開館30周年の記念公演が目白押しのサントリーホール。その掉尾を飾る大型企画「ザルツブルク・イースター音楽祭 in JAPAN」がいよいよ始まる。1967年、大指揮者ヘルベルト・フォン・カラヤンが自らの音楽的理想を実現すべく私財を投じて起ち上げた音楽祭だ。開幕前日の11月17日、音楽監督クリスティアン・ティーレマンらが出席して記者会見が行なわれた。

「ザルツブルク・イースター音楽祭 in JAPAN」チケット情報

音楽祭の中心を担うのはティーレマンと音楽祭のレジデント・オーケストラ、シュターツカペレ・ドレスデン。サントリーホールの名物企画だった「ホール・オペラ」が復活するワーグナー『ラインの黄金』では、普段の彼らと違って舞台の上でオペラを弾く。劇場ではオーケストラ・ピットで演奏するのが常の彼らにとっては特別な形の上演だ。ティーレマンは言う。

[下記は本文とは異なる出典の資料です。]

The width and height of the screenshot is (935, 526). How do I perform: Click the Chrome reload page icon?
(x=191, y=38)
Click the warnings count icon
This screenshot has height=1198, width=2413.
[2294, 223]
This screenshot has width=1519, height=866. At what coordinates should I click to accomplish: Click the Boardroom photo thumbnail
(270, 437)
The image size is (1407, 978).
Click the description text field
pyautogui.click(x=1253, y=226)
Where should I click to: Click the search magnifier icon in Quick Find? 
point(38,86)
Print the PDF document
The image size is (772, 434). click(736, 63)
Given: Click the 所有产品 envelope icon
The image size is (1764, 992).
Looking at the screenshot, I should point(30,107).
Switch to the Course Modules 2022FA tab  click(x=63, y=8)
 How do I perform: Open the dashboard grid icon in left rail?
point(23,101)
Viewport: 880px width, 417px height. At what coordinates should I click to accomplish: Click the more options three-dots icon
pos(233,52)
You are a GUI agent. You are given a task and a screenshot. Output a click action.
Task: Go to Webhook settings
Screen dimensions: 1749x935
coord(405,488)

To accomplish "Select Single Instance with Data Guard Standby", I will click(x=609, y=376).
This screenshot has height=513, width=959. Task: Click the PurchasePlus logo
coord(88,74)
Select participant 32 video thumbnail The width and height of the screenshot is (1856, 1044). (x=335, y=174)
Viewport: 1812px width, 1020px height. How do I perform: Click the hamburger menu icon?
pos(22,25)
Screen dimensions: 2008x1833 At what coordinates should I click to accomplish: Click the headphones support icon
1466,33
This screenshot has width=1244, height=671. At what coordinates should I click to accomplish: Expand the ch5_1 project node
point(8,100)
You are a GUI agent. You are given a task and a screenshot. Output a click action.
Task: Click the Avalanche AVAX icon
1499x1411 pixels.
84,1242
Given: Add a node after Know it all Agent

「歌手の声と音量のバランスをとりながら、美しい響きを作るチャレンジを楽しみたい。録音に近い、クリアな響きになるのではないか。最良の形をお聴かせできると確信している。このオーケストラが伝統的な響きを維持しているのは現代では貴重。丸みのある、暗くて、同時に明るい音。攻撃的に前に出すぎることがない音は、オペラでは特に重要だ」

オーケストラ・コンサート2公演では、ベートーヴェンのピアノ協奏曲のソリストに予定されていたイェフィム・ブロンフマンが病気降板のため、キット・アームストロングが代演する。ティーレマンが「第二のブレンデルと呼べる才能」と認める新鋭ピアニストだ。

プログラム全体に特別な彩りを添えるのが、創始者カラヤンの長女で女優のイザベル・カラヤンが出演する一人芝居『ショスタコーヴィチを見舞う死の乙女』だ。ショスタコーヴィチの弦楽四重奏曲第8番を中心に、音楽と、彼の同時代人たちのテキストを組み合わせた舞台作品(字幕付き)。生前のカラヤンはイザベルに、「もし自分が作曲できるとしたら、ショスタコーヴィチのように作曲したいんだ」と話していたそう。彼女は「こうして『イースター音楽祭』と書いたIDカードを下げてここにいるだけでうれしい。日本が大好きだった父もきっと誇りに思ったはず。父がホールのどこかにいるのを感じながら舞台に上がります」と感慨深げだった。

互いに「相性ぴったり」と認め合うオケと指揮者の類いまれな呼吸が、カラヤンと故郷ザルツブルク、カラヤンと日本、父と娘、30周年と50周年。さまざまな思いと交差する。